Search code examples
python-3.xpandascsvscikit-learnlogistic-regression

Keeping or not keeping header in the CSV for training


Is it always required to remove the header from an imported CSV for training?

This is what I have...

raw_data_df = [pd.read_csv(
            file, header=None, skiprows=[0], low_memory=False) for file in input_files]
train_data_df = pd.concat(raw_data_df)

We used header=None and skiprows=[0] when skipping the header, and we pass it to LogisticRegression().fit()

Or is it better for keeping the header?


Solution

  • If the headers in all files are all equal, then you can keep them. Or you only keep the header of the first file.
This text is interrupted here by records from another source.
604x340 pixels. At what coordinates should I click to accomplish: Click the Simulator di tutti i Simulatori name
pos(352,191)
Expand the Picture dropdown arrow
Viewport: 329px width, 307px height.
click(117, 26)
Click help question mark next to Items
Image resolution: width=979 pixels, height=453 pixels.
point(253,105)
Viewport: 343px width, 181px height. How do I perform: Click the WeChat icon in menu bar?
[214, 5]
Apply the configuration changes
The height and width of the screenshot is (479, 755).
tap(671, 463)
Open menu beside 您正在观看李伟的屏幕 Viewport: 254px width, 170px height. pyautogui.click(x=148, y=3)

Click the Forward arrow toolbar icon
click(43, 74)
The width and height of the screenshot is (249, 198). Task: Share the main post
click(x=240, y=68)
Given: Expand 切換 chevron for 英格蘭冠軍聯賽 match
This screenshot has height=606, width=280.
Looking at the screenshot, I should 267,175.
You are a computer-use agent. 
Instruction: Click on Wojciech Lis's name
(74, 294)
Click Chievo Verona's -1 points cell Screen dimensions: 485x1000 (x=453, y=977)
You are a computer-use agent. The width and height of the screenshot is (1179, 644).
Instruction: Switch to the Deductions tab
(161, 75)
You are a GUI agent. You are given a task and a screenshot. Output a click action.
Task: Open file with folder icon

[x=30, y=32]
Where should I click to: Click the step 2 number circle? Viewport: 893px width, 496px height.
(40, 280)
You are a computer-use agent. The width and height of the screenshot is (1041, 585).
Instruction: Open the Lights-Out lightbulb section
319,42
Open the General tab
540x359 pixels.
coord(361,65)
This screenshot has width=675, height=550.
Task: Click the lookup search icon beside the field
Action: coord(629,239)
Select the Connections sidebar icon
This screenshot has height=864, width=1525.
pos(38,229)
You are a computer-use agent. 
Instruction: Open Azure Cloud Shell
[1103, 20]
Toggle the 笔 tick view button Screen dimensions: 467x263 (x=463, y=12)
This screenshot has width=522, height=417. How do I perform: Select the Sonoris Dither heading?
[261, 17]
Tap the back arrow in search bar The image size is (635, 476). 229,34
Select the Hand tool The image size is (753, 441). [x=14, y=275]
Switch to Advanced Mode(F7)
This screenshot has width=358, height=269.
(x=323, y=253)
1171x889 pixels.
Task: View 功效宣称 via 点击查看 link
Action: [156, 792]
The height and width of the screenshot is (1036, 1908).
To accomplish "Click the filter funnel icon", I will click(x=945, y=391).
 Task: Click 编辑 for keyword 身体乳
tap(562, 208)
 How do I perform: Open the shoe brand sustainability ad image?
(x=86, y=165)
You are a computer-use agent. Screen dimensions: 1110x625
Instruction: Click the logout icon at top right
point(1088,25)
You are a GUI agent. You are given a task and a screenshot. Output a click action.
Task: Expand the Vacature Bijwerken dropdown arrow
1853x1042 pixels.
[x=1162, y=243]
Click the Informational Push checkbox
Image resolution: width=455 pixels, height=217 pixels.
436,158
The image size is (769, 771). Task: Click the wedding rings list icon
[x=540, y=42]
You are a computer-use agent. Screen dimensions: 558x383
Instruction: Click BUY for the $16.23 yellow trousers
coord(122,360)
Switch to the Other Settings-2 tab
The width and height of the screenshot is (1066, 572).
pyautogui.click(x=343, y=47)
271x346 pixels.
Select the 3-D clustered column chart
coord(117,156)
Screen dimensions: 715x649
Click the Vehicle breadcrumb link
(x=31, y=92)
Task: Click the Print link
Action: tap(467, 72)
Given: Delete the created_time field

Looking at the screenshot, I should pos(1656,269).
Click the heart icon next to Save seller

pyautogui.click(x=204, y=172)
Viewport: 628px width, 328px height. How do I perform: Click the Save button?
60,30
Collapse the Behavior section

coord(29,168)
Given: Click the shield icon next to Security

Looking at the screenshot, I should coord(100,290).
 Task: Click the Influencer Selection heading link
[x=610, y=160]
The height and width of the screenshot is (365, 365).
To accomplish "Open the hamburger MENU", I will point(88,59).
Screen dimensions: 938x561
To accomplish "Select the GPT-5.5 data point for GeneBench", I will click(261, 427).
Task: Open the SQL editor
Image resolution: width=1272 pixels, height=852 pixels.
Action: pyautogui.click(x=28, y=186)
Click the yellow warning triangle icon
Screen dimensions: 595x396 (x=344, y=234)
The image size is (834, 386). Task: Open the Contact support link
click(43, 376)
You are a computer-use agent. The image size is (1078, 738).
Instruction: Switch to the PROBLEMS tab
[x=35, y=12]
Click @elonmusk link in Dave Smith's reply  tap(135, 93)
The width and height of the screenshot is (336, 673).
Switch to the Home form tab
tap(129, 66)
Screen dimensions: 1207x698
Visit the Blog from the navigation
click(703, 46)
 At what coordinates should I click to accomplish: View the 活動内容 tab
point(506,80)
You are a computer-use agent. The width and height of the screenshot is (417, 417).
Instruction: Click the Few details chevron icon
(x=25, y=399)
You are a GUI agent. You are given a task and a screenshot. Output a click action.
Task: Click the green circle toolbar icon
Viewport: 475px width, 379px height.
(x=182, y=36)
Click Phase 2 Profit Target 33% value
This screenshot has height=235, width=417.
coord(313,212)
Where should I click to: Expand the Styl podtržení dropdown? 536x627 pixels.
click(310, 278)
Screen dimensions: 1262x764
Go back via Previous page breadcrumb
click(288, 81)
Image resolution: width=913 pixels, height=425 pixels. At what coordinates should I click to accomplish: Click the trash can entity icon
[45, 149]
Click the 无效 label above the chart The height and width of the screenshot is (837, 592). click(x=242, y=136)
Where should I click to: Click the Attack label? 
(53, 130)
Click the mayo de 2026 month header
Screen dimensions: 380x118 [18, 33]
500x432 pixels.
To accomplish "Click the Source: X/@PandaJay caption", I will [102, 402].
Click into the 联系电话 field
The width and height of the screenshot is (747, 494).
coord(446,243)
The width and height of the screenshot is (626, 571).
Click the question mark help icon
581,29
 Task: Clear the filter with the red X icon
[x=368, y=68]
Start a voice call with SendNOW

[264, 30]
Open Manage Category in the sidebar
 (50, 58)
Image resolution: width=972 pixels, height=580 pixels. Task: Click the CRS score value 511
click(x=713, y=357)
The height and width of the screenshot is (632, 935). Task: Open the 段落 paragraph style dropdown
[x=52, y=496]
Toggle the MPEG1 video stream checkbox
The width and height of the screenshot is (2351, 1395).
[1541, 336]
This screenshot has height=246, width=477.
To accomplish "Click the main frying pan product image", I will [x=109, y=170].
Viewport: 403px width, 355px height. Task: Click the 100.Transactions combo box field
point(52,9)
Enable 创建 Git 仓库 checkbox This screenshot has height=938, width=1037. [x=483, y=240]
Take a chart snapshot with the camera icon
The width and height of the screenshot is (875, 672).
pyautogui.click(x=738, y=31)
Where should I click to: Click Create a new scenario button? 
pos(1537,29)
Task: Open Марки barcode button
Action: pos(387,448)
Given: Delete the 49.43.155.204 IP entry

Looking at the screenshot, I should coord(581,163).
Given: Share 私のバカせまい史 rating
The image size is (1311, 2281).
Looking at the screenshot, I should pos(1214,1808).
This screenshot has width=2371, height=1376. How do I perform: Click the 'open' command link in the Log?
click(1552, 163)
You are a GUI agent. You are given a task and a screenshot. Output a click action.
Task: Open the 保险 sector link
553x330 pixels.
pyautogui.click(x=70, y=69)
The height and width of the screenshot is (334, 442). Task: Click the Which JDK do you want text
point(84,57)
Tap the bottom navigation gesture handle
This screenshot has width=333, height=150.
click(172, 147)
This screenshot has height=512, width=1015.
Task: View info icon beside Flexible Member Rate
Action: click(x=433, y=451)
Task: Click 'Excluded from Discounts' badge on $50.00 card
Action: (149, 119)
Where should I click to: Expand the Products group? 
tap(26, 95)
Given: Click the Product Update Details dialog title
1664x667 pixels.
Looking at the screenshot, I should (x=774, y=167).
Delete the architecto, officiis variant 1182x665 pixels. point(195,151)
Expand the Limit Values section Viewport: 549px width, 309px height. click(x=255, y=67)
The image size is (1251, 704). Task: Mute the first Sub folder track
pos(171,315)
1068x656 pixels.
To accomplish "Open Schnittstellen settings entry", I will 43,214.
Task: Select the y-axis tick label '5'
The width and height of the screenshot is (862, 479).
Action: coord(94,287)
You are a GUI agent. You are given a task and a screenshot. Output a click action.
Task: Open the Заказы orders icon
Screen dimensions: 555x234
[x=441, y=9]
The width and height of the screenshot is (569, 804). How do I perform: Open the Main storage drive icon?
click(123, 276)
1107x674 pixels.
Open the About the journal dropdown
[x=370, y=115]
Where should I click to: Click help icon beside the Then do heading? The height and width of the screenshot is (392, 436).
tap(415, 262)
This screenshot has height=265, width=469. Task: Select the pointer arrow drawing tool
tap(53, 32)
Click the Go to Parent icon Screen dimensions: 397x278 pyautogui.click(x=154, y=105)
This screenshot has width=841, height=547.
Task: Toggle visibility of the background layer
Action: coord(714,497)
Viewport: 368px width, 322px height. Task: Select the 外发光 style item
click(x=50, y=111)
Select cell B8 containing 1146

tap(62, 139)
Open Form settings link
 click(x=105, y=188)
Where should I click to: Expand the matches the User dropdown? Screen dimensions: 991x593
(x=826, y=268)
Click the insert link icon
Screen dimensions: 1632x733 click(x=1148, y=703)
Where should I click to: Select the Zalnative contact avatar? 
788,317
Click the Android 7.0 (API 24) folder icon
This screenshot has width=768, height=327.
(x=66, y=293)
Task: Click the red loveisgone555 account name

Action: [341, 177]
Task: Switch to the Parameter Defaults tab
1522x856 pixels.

    The advantage of having a header is that when you run the logistic regression, you can easily find out which coefficients belong to which column names (and so which coefficients are most important).

    For example:

    import numpy as np
    import pandas as pd
    from sklearn.linear_model import LogisticRegression
    
    lr = LogisticRegression()
    lr.fit(X_train, y_train)
    
    df_lr_coef = pd.DataFrame({
        'features': lr.classes_, 
        'coefficients': lr.coef_,
        'coef_abs': np.abs(lr.coef_),
    }).sort_values(by='coef_abs', ascending=False)